Have Earnings And Dividends Been Growing?

Stocks in companies that generate sustainable earnings growth often make the best dividend prospects, as it is easier to lift the dividend when earnings are rising. If earnings decline and the company is forced to cut its dividend, investors could watch the value of their investment go up in smoke. That's why it's comforting to see Piper Sandler Companies's earnings have been skyrocketing, up 40% per annum for the past five years.

Many investors will assess a company's dividend performance by evaluating how much the dividend payments have changed over time. Since the start of our data, nine years ago, Piper Sandler Companies has lifted its dividend by approximately 23% a year on average. It's exciting to see that both earnings and dividends per share have grown rapidly over the past few years.

To Sum It Up

From a dividend perspective, should investors buy or avoid Piper Sandler Companies?

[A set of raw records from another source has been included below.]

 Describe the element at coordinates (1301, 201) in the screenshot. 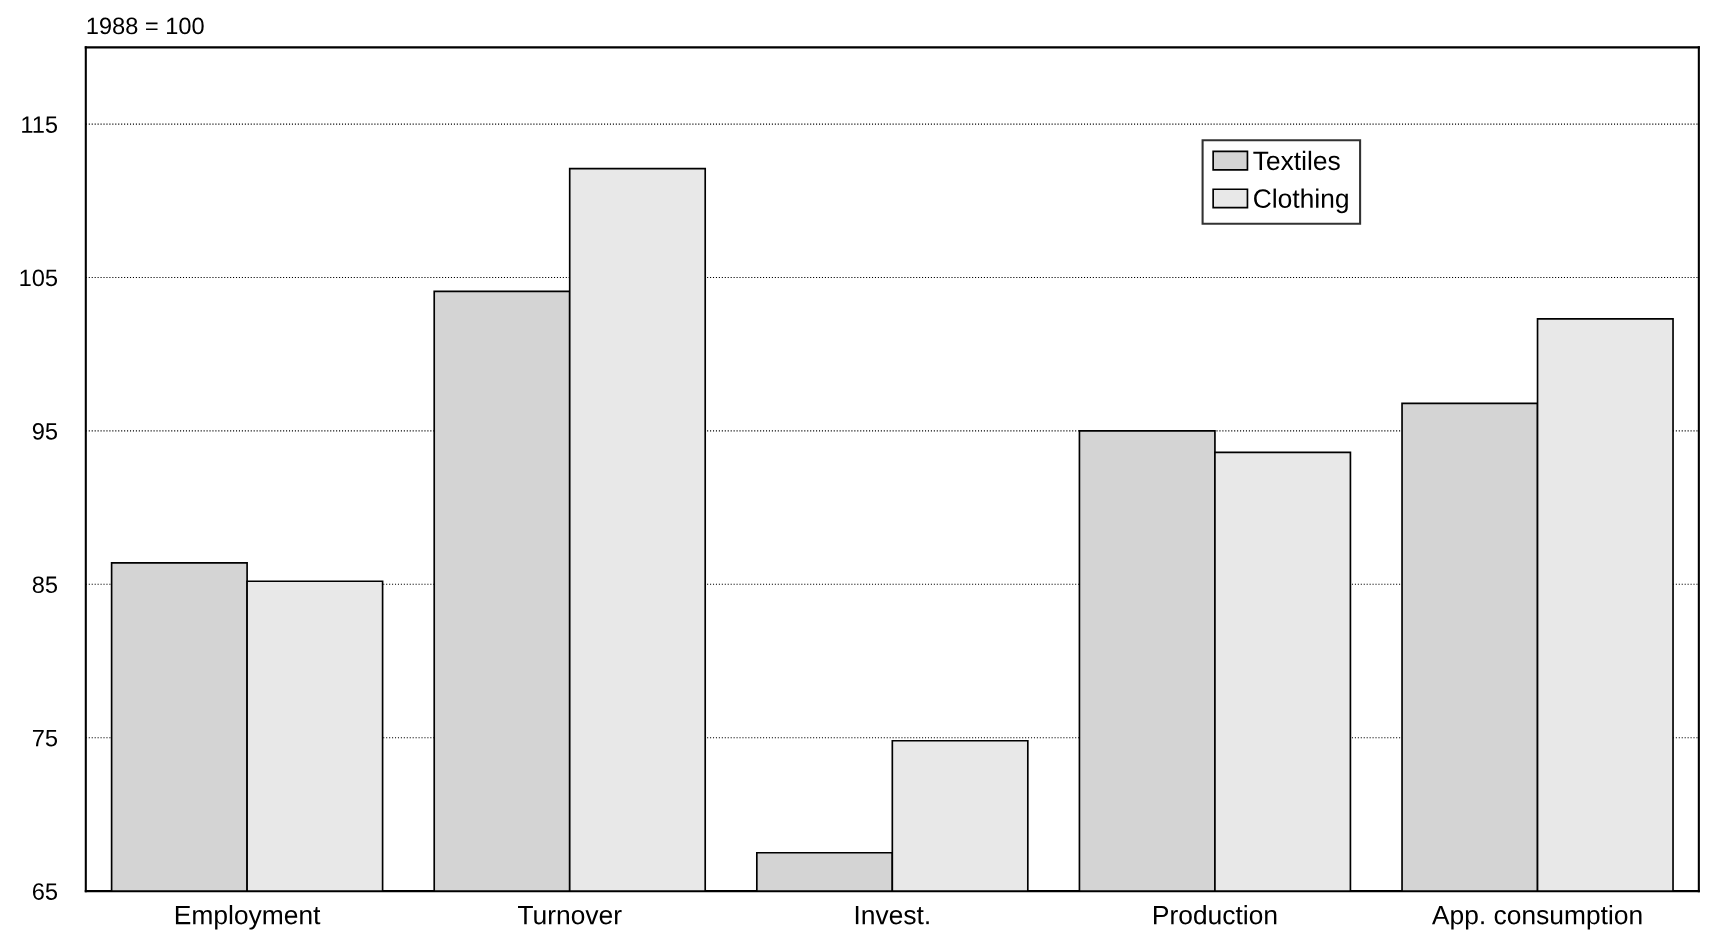

I see `legend-label: Clothing` at that location.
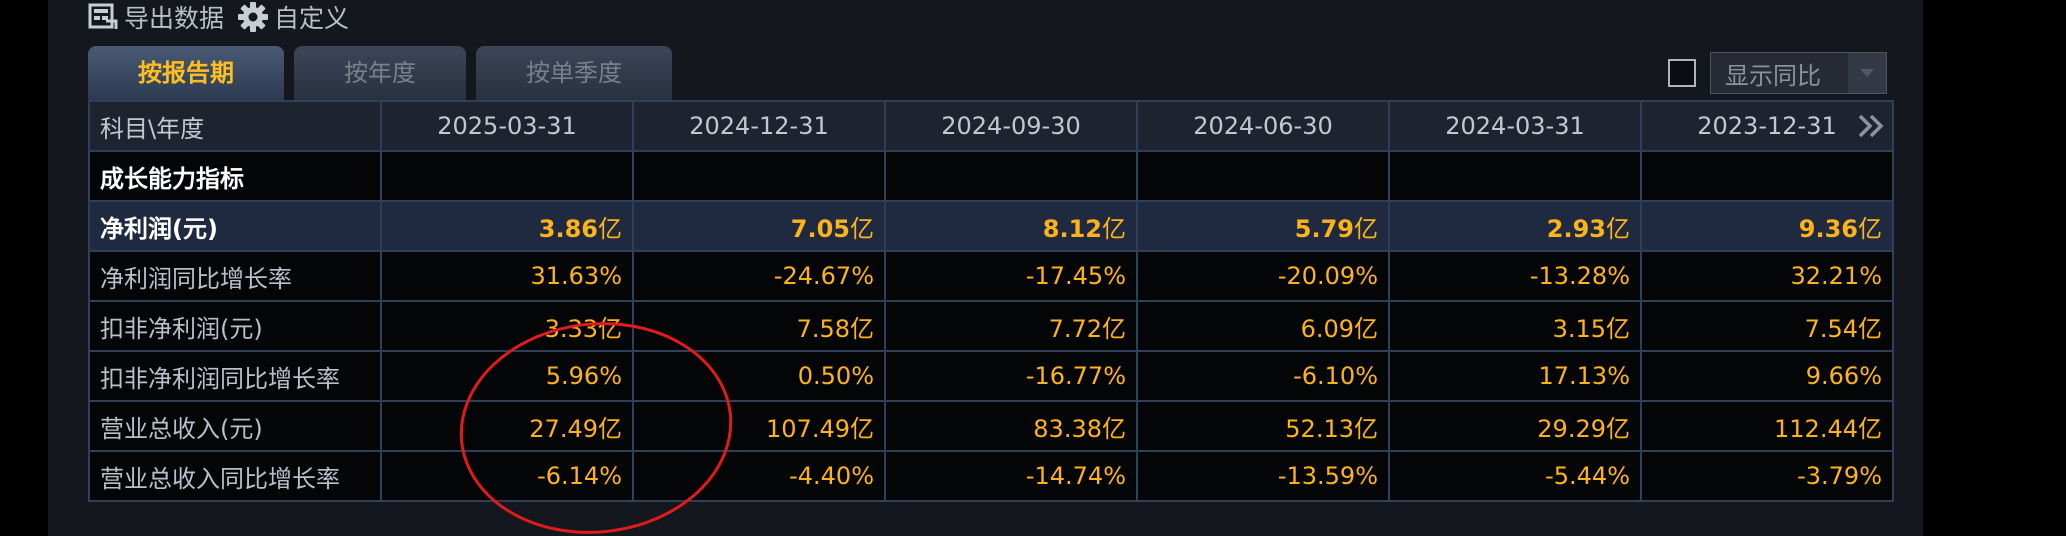  I want to click on row-label: 营业总收入(元), so click(235, 426).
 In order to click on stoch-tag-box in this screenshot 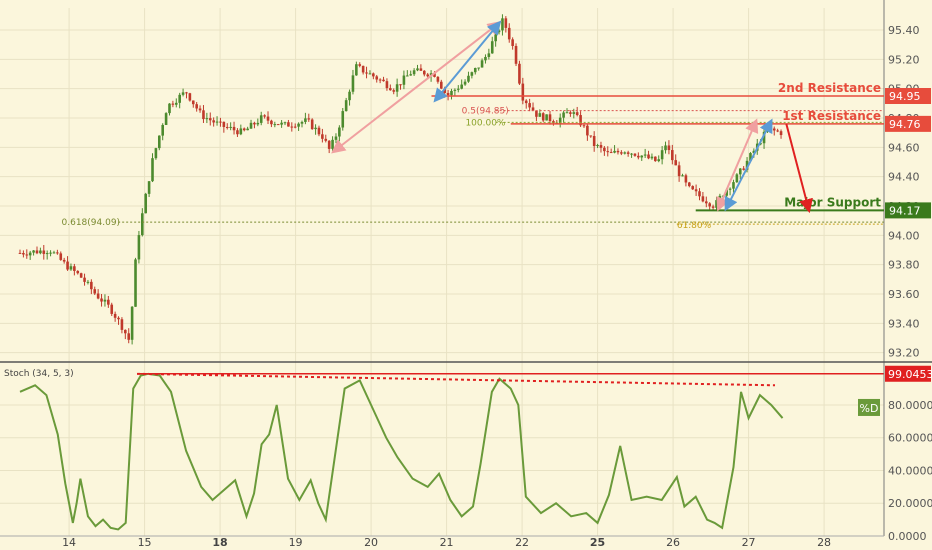, I will do `click(908, 374)`.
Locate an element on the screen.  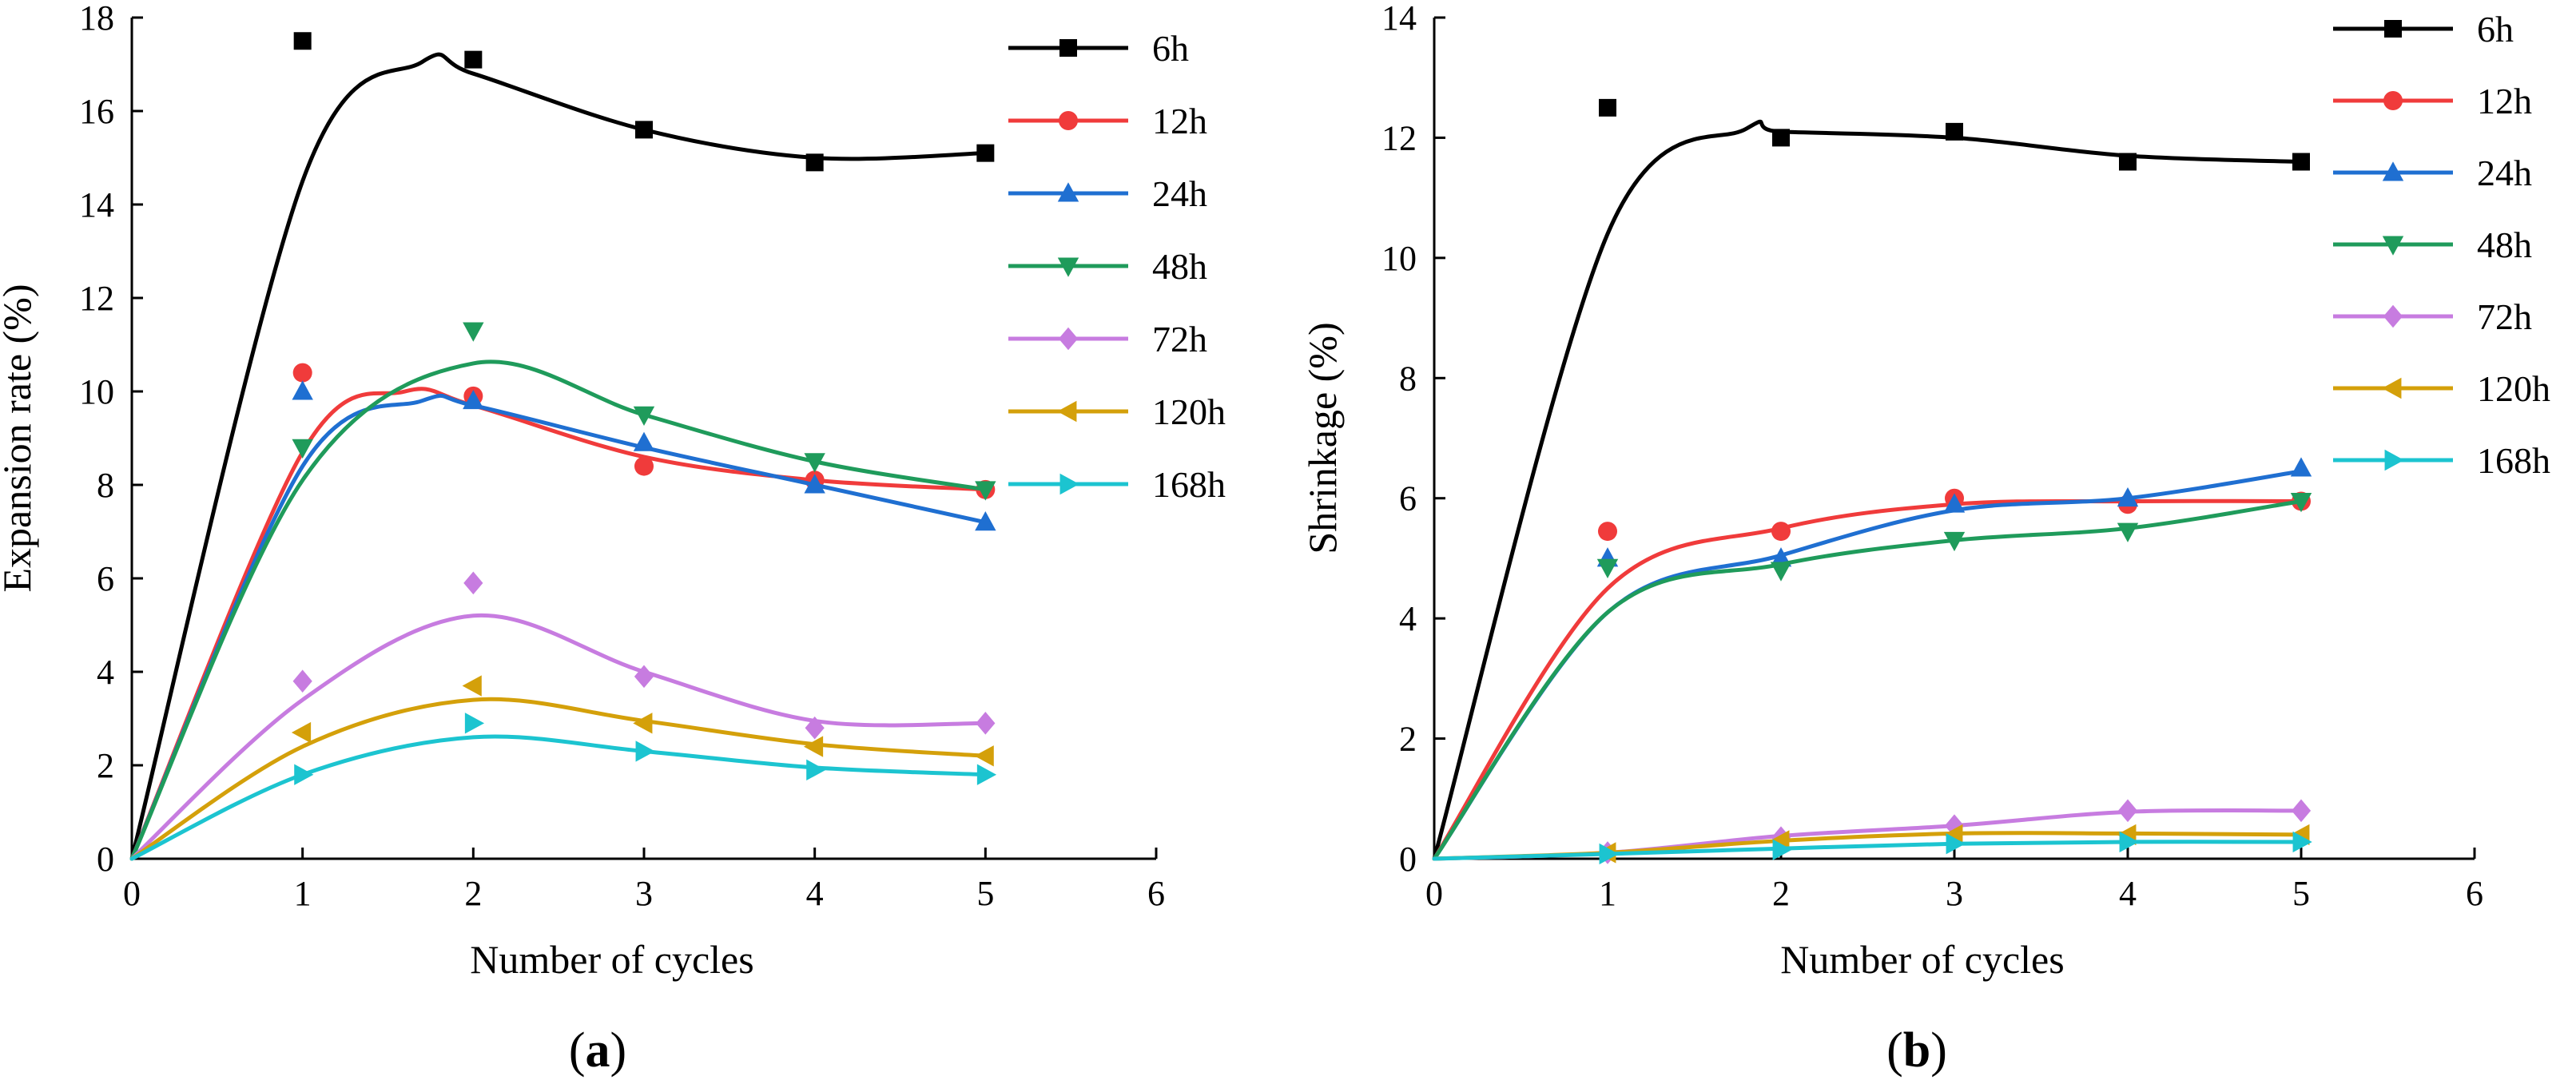
series-line-24h is located at coordinates (558, 627).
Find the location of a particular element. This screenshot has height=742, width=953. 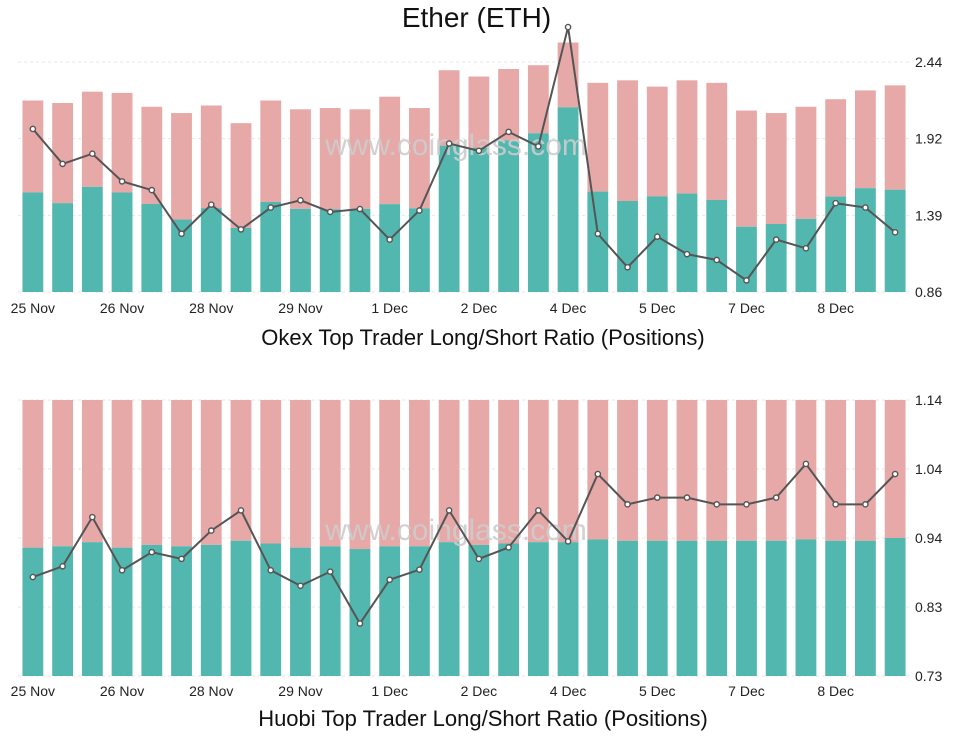

okex-y-tick-label: 2.44 is located at coordinates (928, 62).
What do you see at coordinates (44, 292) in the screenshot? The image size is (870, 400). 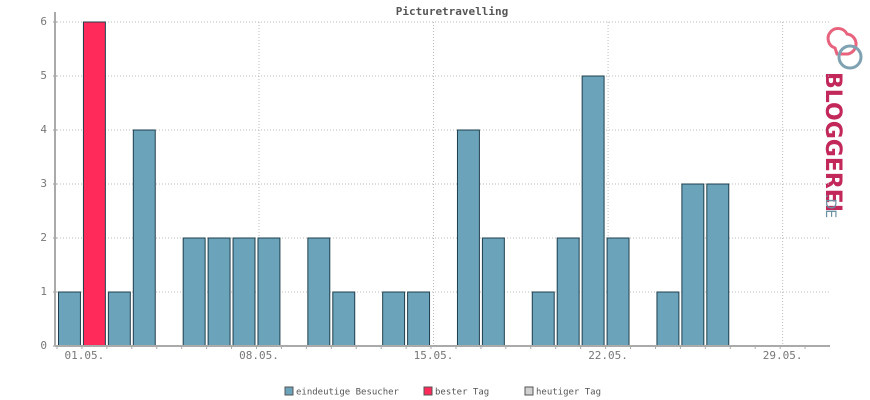 I see `y-tick-label: 1` at bounding box center [44, 292].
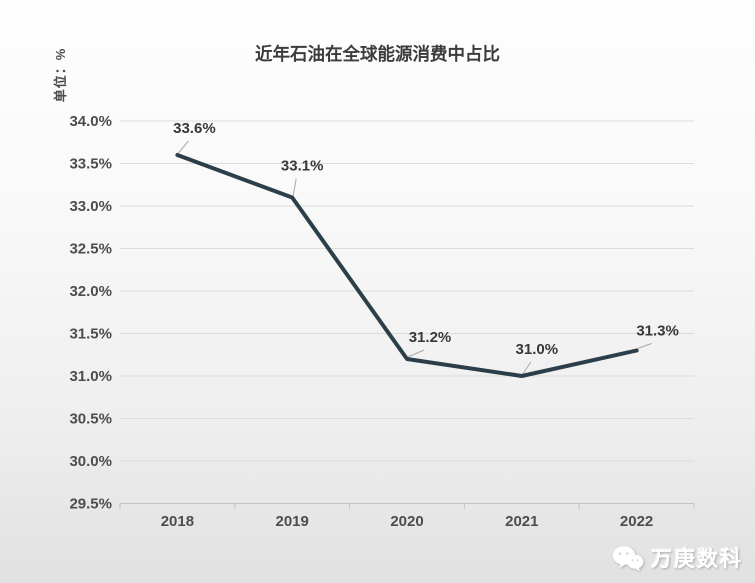 Image resolution: width=755 pixels, height=583 pixels. Describe the element at coordinates (90, 376) in the screenshot. I see `y-tick-label: 31.0%` at that location.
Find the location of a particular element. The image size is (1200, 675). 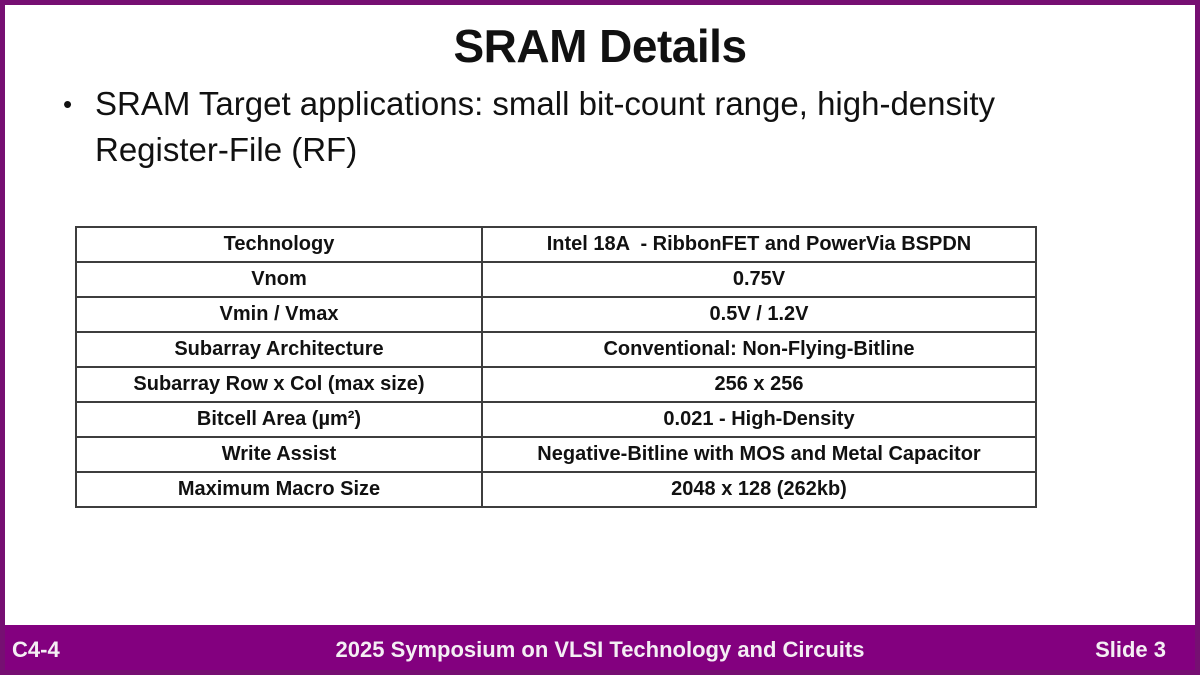

spec-label: Technology is located at coordinates (279, 244).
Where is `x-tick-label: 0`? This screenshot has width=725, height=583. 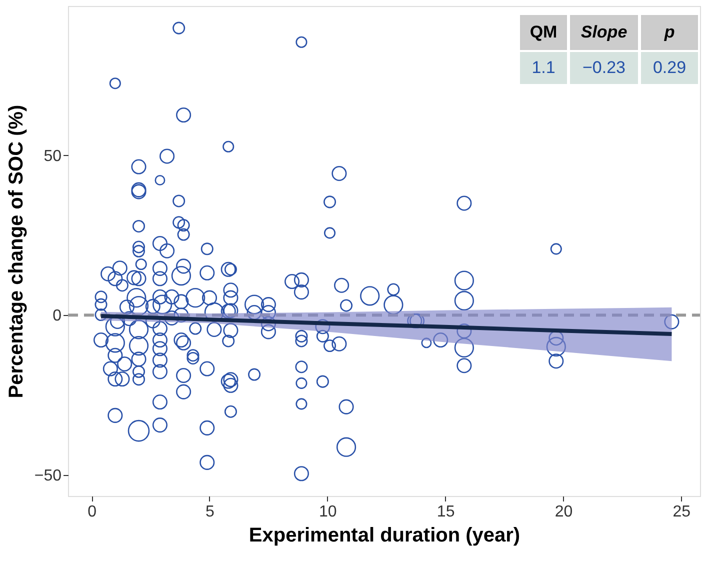 x-tick-label: 0 is located at coordinates (92, 512).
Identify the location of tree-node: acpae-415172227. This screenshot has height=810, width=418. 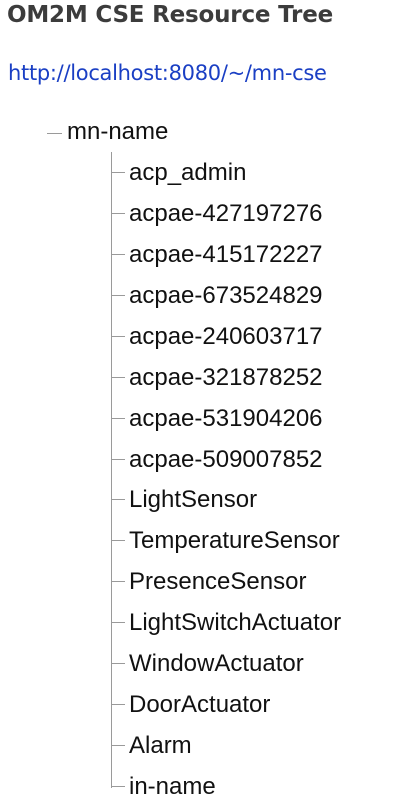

Typically, companies that are growing rapidly and paying out a low fraction of earnings are keeping the profits for reinvestment in the business. This is one of the most attractive investment combinations under this analysis, as it can create substantial value for investors over the long run. Piper Sandler Companies ticks a lot of boxes for us from a dividend perspective, and we think these characteristics should mark the company as deserving of further attention.

On that note, you'll want to research what risks Piper Sandler Companies is facing.